Love and Change.


“To love someone long-term is to attend a thousand funerals of the people they used to be. The people they're too exhausted to be any longer. The people they grew out of, the people they never ended up growing into."

“We so badly want the people we love to get their spark back when it burns out, to become speedily found when they are lost. But it is not our job to hold anyone accountable to the people they used to be. It is our job to travel with them between each version and to honour what emerges along the way. Sometimes it will be an even more luminescent flame. Sometimes it will be a flicker that temporarily floods the room with a perfect and necessary darkness.”

Author Heidi Priebe

Thanks to my long-time friend Radha Stern who shared this quote with me after I posted “The Sorrows and Joys of Midlife Divorce.” When Oren and I first met in an airport nearly 33 years ago, we were two strangers picking up different people on the same plane. But we ended up “picking up” each other. We built a tiny home in San Francisco, and Oren became the head of design for my boutique hotel company. We had two dogs and a cat. We also had one of those early Macintosh computers at home, and our password was “Love and Change.”

Sadly, in midlife, we drifted apart after 11 years and went our separate ways, with Oren moving to Los Angeles and then back to Israel (where he grew up). We had both changed too much to appreciate each other anymore. Fast forward to a few years ago, where after having been in relationships with others for extended periods, we were now single again and marveling at how much we both loved Baja.

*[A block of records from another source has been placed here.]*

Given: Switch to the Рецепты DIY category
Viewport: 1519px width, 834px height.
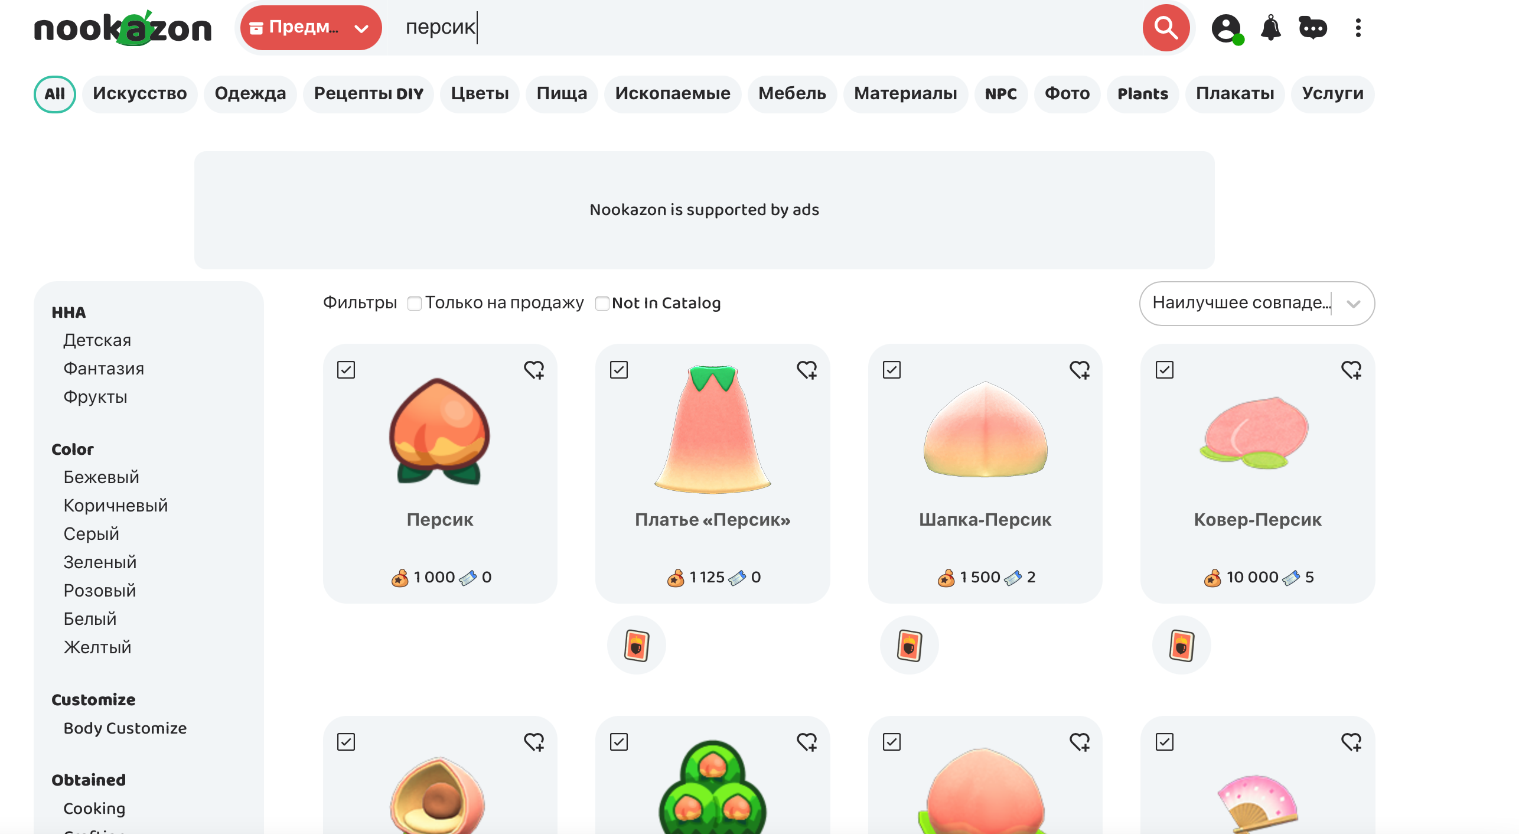Looking at the screenshot, I should point(369,94).
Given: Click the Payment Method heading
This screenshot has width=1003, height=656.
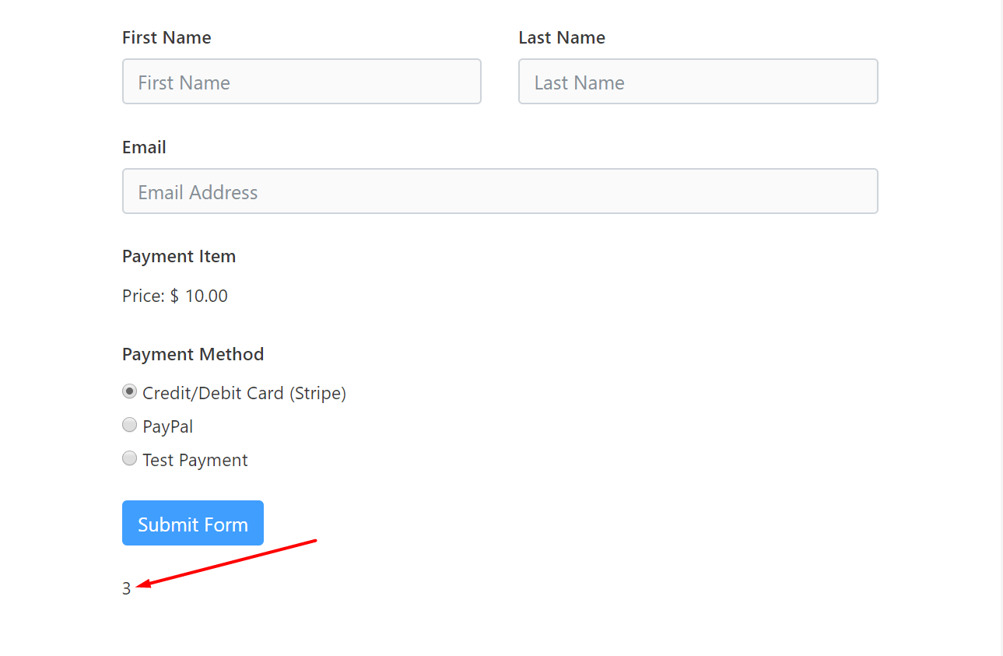Looking at the screenshot, I should [x=193, y=354].
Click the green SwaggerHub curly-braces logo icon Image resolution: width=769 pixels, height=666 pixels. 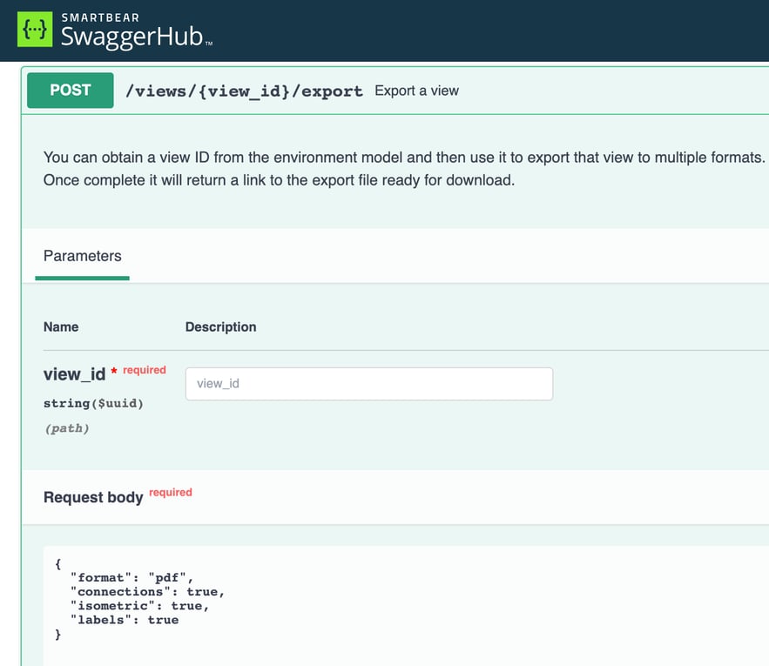click(34, 29)
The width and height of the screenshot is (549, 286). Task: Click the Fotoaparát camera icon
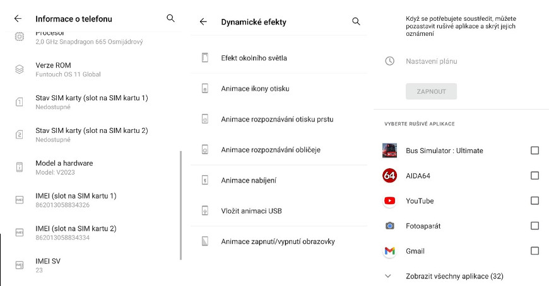[x=389, y=226]
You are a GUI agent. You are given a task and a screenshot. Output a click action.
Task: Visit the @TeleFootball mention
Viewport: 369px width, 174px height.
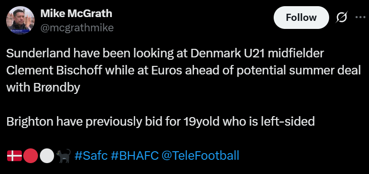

Oren asked me if I wanted to find someone to grow old with. I smiled and said I was looking for someone to grow young with. Without missing a beat, Oren said, “Maybe you’re just looking for someone to grow with?” Touché. That’s when I realized that for as much as we had grown apart, Oren and I were now growing together again.

I’d never heard of Heidi Priebe before Radha shared this quote with me. Still, I’ve found her writing to perfectly capture the psychology of relationships, especially for those of us in midlife and beyond. Life is liminal. We’re often in between two things. Love is liminal as well. Without change, love is stagnant and confining. And, let’s face it, over the course of a lifetime with a long-time partner, we’re constantly changing.

Who knows, maybe we’re just meant to be enlightened witnesses for each other in our relationships? And, in that kind of relationship reciprocity, perhaps our job is to give ourselves (and others) the space to “evolve.” Ironically, the first four letters of evolve— evol—is love spelled backwards.

Maybe letting those around us change and evolve is the most profound love we can give.